Environment & Energy
Related: About this forumWhy hydrogen powered cars really suck
https://www.treehugger.com/cars/why-hydrogen-powered-cars-really-suck.html
Why hydrogen powered cars really suck
Lloyd Alter (@lloydalter)
Transportation / Cars
July 3, 2017
They are not efficient, there is no infrastructure, and they are shills for the fossil fuel industry.
When I last wrote about hydrogen powered cars vs electric cars, there were 253 comments saying, This is a horrible article with an extremely visible bias. Did Elon Musk pay the writer? I sometimes feel lonely and depressed when I write about it, especially when I get Total BS article. You have no idea what you are talking about.
Fortunately I have reinforcement from Lance Turner, who writes in Australias wonderful Renew Magazine and asks, "Hydrogen as a fuel- Is it really viable?" He comes up with many more reasons be doubtful than I ever did.
(snip)
The hydrogen is stored at high pressure (700 atmospheres or 10,000 PSI). The tanks are expensive, and are made from carbon fibre composites because metal would be too heavy. Even so, the weight of the hydrogen that the tank stores in the Toyota Mirai weighs 87.5 kg in total and yet hold just 5 kg of hydrogen. Some people are nervous about what happens in a crash.
It takes a lot of energy to compress the hydrogen, as much as 20 percent of the total energy stored in the hydrogen. Compressing it generates heat, so it has to be cooled during compression, using yet more energy.

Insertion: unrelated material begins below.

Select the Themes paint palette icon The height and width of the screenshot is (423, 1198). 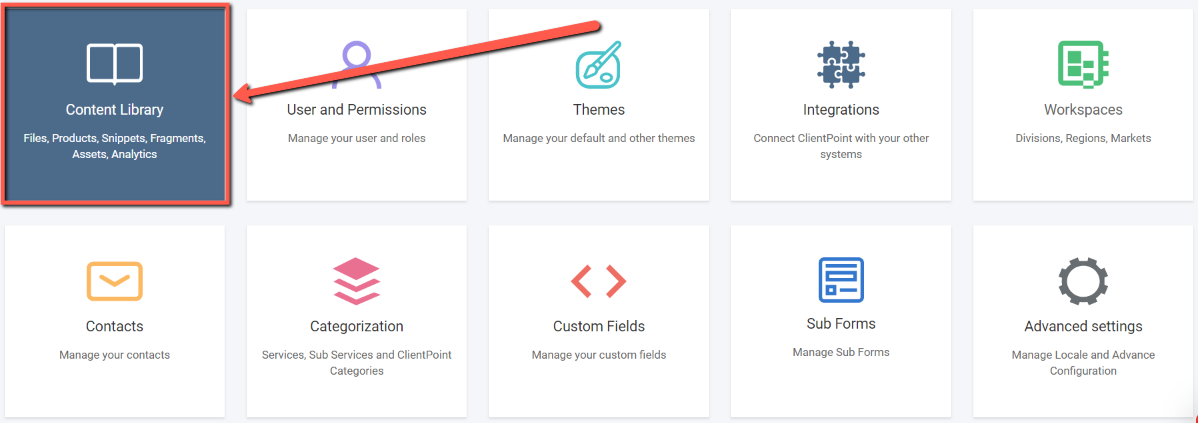pyautogui.click(x=598, y=63)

Its really just reformed natural gas
Almost all the hydrogen available today is made by steam reformation of a good old fossil fuel, natural gas. This requires a lot of energy to do, in fact more energy than you can recover from the resulting hydrogen thats produced.
(snip)
This is why we have hydrogen powered cars -- to provide another market for all that natural gas, and to keep centralized control of the fuel among the big fossil fuel companies. There is no other reason to even bother.
hunter
(38,310 posts)*** This is why we have hydrogen powered cars -- to provide another market for all that natural gas, and to keep centralized control of the fuel among the big fossil fuel companies. There is no other reason to even bother. ***
Any technology that allows people to commute too and from work without any dependency on fossil fuel service stations is a disruptive technology. Electric cars are such a technology. Walkable urban areas with good public transportation systems such that car ownership is unnecessary are such a technology.
Fuel pumps dispensing fossil fuel derived hydrogen sitting along side the diesel and gasoline pumps are business as usual.
VMA131Marine
(4,138 posts)solar electrolysis or any of the solar bio methods. Every hydrogen car advocate realizes that the current dependence on natural gas is necessary to prove and improve the fuel cell drive train technology. This is the classic chicken and egg problem: if there are no H2 powered cars no one will invest in the H2 fueling infrastructure. If there is no fueling infrastructure, no one will by hydrogen powered cars. Nat gas reformation is a necessary stepping stone from the present state to large scale production of H2 from solar power and water.
hunter
(38,310 posts)Plug in hybrids and pure electrics are here today. No additional infrastructure required.
VMA131Marine
(4,138 posts)if it leaks in an accident it rises rapidly because it is so much lighter than air. Gasoline and diesel will pool under the vehicle.
If I can plug in my car when I get home and commute to work and back the next day, why would I bother with hydrogen???
VMA131Marine
(4,138 posts)But I'll play along.
If you can plug your car in at home, you don't need gasoline either. Hydrogen and gasoline still have much higher energy storage densities than batteries, and will for the foreseeable future. The question, if you want to go all electric, is whether you are willing to accept a vehicle than can go 200-300 miles on a charge with a 30-45 minute recharge time to get to about 80% capacity for much longer trips than your commute.
kristopher
(29,798 posts)The second part is 'what's the total cost?'
To most of the people on this forum the fundamental issue we are addressing is a complete rebuild of the world's energy system away from carbon. The way technologies fit into that effort matters a hell of a lot. The round trip efficiency of hydrogen storage requires 300% more carbon-free generating infrastructure than batteries.
Secondarily, it's good to consider that batteries have a tremendous amount of upside development left. The research is moving at killer speed while battery giga-factories seem to be popping up like MacDonalds. That means cost figures on a solid trajectory south AND steadily improving charge capacity and discharge performance.
I know the arguments in favor of the fuel cell, and I know the actual progress being made to address the *important* challenges facing those fuel cell technologies. There are a lot of interesting developments in cost and longevity of key components, but their fundamental problem of physical energy costs has shown no signs of being amenable to significant improvement.
The market is going battery electric.
Kaleva
(36,294 posts)I'm using my tablet and I don't know how to provide links with this.
kristopher
(29,798 posts)A: Approximately 3X. If you can power your BEV with the output of a 5Kw solar array, a comparable FCV will require a 15Kw array.
Most people without a horse in the race think that eliminates hydrogen from serious consideration as a transportation alternative.